Dirigentes mapuche y la cárcel
Longbow / HistoriaPresos políticos mapuche
No es nuevo en la historia de Chile que los indígenas sean encarcelados por reclamaciones de tierras o reivindicaciones políticas. Desde que se ocupa militarmente la Araucanía, la imposición de la doxa dominante escenificada como discurso actuante de la justicia y sus agentes, ha conllevado un sometimiento del mapuche ya no por la fuerza de las armas, sino a través de la Razón del Estado de Derecho que se impuso en el territorio.

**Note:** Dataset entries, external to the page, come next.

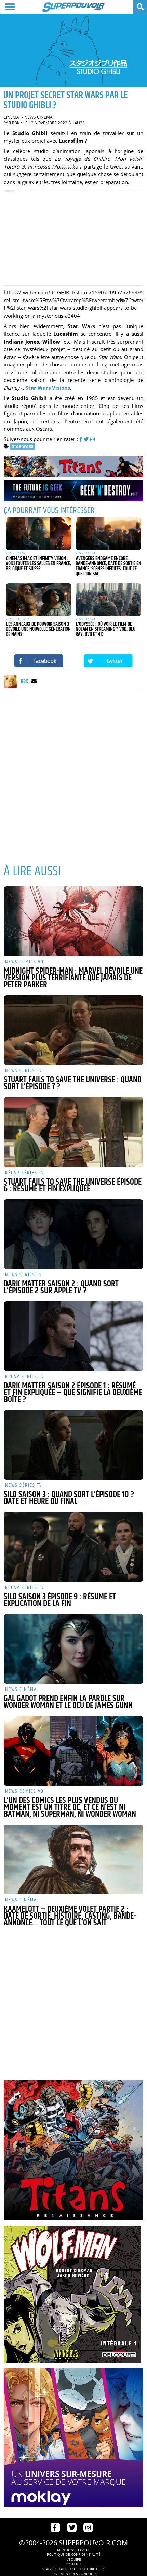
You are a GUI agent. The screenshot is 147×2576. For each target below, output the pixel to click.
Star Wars (22, 446)
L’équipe (73, 2559)
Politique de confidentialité (74, 2554)
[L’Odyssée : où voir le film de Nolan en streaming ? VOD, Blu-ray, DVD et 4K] (108, 599)
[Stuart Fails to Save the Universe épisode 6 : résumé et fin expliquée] (74, 1132)
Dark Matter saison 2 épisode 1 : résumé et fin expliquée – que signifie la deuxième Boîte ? (73, 1392)
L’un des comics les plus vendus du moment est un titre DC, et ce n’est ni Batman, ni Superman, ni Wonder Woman (70, 1807)
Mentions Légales (73, 2549)
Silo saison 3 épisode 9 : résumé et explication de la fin (60, 1600)
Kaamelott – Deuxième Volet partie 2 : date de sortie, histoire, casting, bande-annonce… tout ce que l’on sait (70, 1916)
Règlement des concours (73, 2573)
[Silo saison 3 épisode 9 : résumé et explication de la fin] (74, 1546)
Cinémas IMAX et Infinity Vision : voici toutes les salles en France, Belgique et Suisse (38, 564)
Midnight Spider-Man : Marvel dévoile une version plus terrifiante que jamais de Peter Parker (73, 978)
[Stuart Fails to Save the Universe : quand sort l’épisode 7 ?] (74, 1030)
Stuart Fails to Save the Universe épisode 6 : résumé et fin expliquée (73, 1186)
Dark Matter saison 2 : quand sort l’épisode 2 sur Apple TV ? (61, 1287)
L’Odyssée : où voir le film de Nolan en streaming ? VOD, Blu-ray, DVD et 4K (106, 629)
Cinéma (11, 117)
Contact (73, 2564)
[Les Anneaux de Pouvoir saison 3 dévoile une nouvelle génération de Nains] (38, 599)
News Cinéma (38, 117)
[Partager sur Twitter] (108, 661)
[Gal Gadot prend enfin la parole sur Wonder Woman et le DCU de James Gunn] (74, 1649)
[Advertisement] (73, 237)
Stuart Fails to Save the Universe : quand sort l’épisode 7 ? (73, 1083)
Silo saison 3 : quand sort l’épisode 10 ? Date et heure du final (69, 1498)
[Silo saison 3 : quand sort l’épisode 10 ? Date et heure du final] (74, 1445)
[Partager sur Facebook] (39, 661)
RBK (15, 123)
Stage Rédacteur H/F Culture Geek (73, 2568)
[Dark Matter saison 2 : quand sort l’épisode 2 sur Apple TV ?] (74, 1234)
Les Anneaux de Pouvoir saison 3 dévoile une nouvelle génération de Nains (38, 629)
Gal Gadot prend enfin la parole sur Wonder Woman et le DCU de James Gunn (68, 1702)
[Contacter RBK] (34, 682)
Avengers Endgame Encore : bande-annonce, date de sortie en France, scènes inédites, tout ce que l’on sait (108, 566)
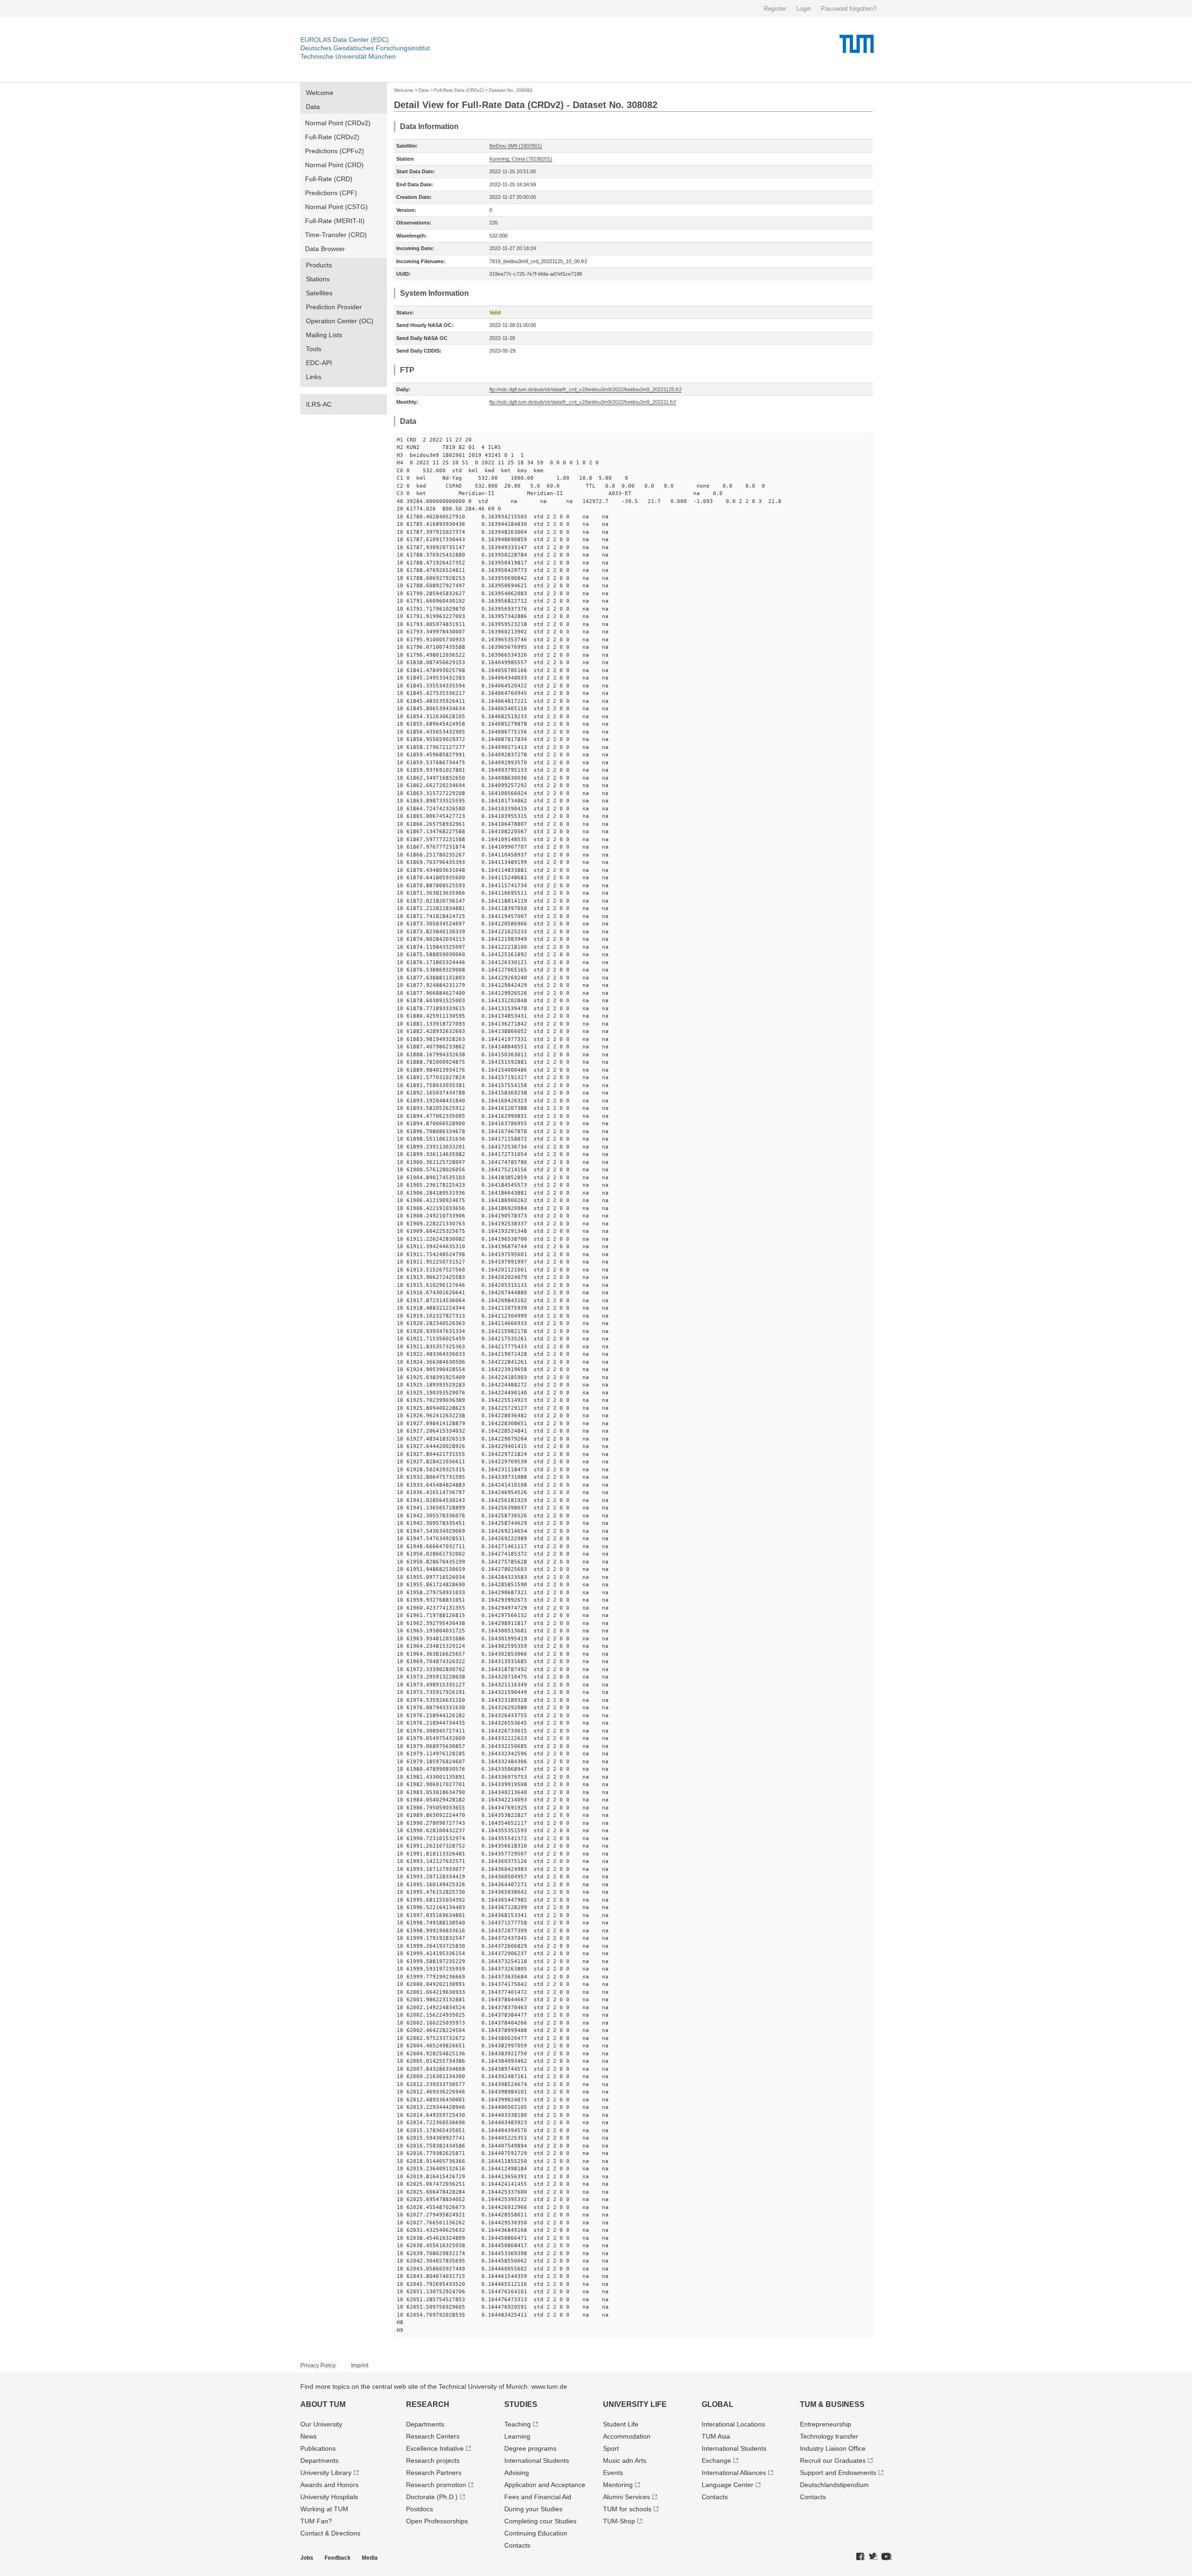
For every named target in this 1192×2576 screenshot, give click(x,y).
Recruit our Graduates (833, 2460)
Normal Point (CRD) (334, 165)
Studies (520, 2404)
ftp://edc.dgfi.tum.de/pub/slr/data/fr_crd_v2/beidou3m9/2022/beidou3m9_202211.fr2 (582, 402)
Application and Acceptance (544, 2484)
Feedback (338, 2558)
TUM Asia (716, 2436)
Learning (517, 2436)
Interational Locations (733, 2424)
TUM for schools (627, 2509)
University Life (635, 2404)
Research (427, 2404)
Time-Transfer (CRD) (336, 234)
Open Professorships (437, 2521)
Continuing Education (535, 2533)
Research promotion (436, 2484)
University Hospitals (329, 2497)
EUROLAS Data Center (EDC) (344, 39)
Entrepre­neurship (825, 2424)
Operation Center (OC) (339, 321)
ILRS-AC (319, 404)
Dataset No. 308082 (511, 90)
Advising (516, 2472)
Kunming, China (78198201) (520, 159)
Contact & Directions (330, 2533)
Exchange (716, 2460)
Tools (313, 349)
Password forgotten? (848, 8)
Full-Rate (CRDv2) (332, 137)
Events (613, 2472)
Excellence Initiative (435, 2448)
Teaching (517, 2424)
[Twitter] (873, 2557)
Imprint (359, 2365)
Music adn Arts (624, 2460)
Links (313, 377)
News (308, 2436)
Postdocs (419, 2509)
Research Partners (433, 2472)
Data (313, 106)
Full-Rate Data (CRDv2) (459, 90)
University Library (326, 2472)
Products (319, 265)
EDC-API (319, 363)
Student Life (620, 2424)
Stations (318, 279)
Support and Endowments (838, 2472)
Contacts (517, 2545)
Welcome (319, 92)
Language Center (727, 2484)
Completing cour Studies (540, 2521)
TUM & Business (832, 2404)
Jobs (306, 2558)
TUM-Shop (619, 2521)
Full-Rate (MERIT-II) (335, 220)
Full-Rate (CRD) (328, 179)
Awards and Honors (329, 2484)
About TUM (322, 2404)
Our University (321, 2424)
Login (803, 8)
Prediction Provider (334, 307)
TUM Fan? (316, 2521)
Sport (611, 2448)
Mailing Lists (324, 335)
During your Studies (533, 2509)
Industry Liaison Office (833, 2448)
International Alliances (734, 2472)
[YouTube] (886, 2557)
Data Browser (325, 248)
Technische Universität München (348, 56)
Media (370, 2558)
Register (775, 8)
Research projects (433, 2460)
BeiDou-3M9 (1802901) (515, 146)
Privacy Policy (318, 2365)
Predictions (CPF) (331, 193)
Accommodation (626, 2436)
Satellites (319, 293)
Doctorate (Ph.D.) (432, 2497)
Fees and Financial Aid (537, 2497)
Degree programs (530, 2448)
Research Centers (433, 2436)
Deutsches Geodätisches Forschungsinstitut (365, 48)
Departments (319, 2460)
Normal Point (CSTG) (336, 207)
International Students (536, 2460)
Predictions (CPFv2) (334, 151)
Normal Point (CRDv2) (338, 123)
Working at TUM (324, 2509)
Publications (318, 2448)
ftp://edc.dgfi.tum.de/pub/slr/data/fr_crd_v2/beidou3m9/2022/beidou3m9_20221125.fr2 (585, 389)
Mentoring (618, 2484)
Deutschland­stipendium (834, 2484)
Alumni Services (626, 2497)
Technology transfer (829, 2436)
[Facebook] (860, 2557)
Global (717, 2404)
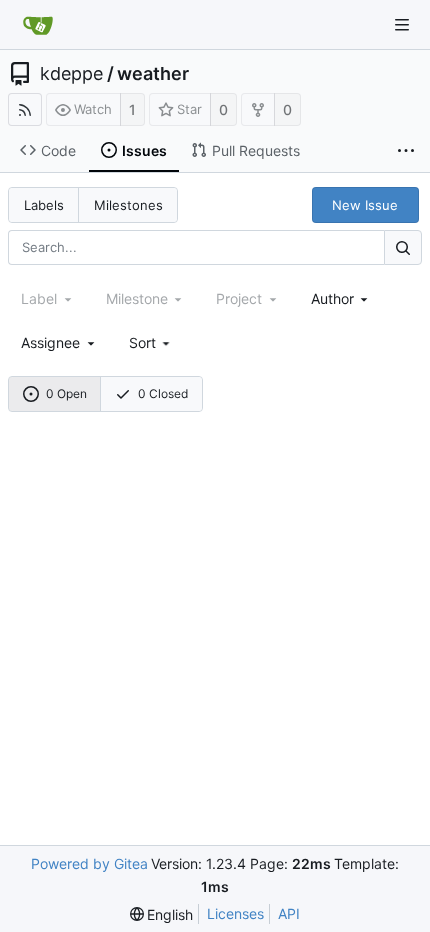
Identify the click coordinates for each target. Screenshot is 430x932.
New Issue (365, 205)
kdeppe (71, 74)
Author (332, 298)
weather (153, 74)
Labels (44, 205)
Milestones (128, 205)
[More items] (406, 151)
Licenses (235, 913)
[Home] (38, 25)
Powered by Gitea (89, 863)
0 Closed (163, 393)
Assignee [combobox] (50, 342)
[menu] (151, 342)
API (289, 913)
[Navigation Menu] (402, 25)
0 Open (66, 393)
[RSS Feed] (25, 109)
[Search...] (403, 247)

Por ejemplo, en la década del 1930, en pleno impulso de parte del Estado de diferentes legislaciones tendientes a dividir las propiedades comunitarias, líderes mapuche como Manuel Aburto Pangulilef, mítico dirigente de la Federación Araucana, tuvieron que sufrir el rigor de la justicia chilena. Este, al oponerse a las divisiones de tierras comunitarias y reivindicar derechos políticos de los mapuche, recibió como castigo la relegación en dos oportunidades:
“(…)Uma vez foi relegado à vila de
Caldera, no norte de Chile, e outra
foi enviado para Quellon, no setor
masi ao sul da ilha grande de Chiloe,
no sul do Chile (…)”
Según traducción propia:
“Una vezfui relegado a la villa de Caldera, en
el norte de Chile, y otra vez fui
enviado para Quellón, en el sector
más al sur de la Isla Grande de
Chiloé, en el sur de Chile”.
Décadas más tarde, en pleno proceso de reforma agraria, las ocupaciones de tierras reivindicadas por mapuche tuvieron como respuesta del Estado otra vez la represión y el encarcelamiento de indígenas, específicamente mapuche. En 1967 el Grupo Indígena Universitario denunciaba los atropellos de que eran víctimas dirigentes y miembros de comunidades indígenas de Lumaco, informando:
A raíz de los últimos acontecimientos acaecidos hace poco en Lumaco, se ha desencadenado una grave persecución contra los indígenas de Lumaco en la provincia de Malleco. Ante estos hechos, el Grupo Universitario Indígena hace pública su más enérgica protesta, frente a la actitud represiva que patrocina el intendente de Malleco. Los indígenas del sector se sienten alarmados porque no hay justificación alguna para que cinco de sus hermanos de raza se encuentren presos desde el 30 de junio y además hay órdenes de aprehensión para una decena más de indígenas. La opinión pública y en especial toda la raza indígena podrán ver la gravedad del caso y la poca sensibilidad del gobierno, lo que se contradice con el gran despliegue publicitario de la nueva Reforma Agraria y demás organismos ya creados, según se dice, para ir en defensa de los campesinos. Hace tiempo los indígenas del lugar recibieron promesas de políticos profesionales, entre ellos parlamentarios de gobierno, y otras personas de organismos estatales para solucionar el problema de la tierra. Los indígenas de Lumaco no piden otra cosa que los incorporen a las parcelas a cargo de la CORA. Por este motivo cinco de nuestros hermanos de raza se encuentran procesados por usurpación y por infracción a la Ley de Seguridad del Estado, situación que jurídicamente es de por sí irregular. Estos campesinos son: Llanquinao, Antileo, Norín y Raín. (…) resulta insólito que estos campesinos continúen en la cárcel de Traiguén como si hubieran cometido acciones delictuales, en circunstancias que todo lo que piden es un poco de tierra para trabajar y vivir en condiciones económicas más dignas.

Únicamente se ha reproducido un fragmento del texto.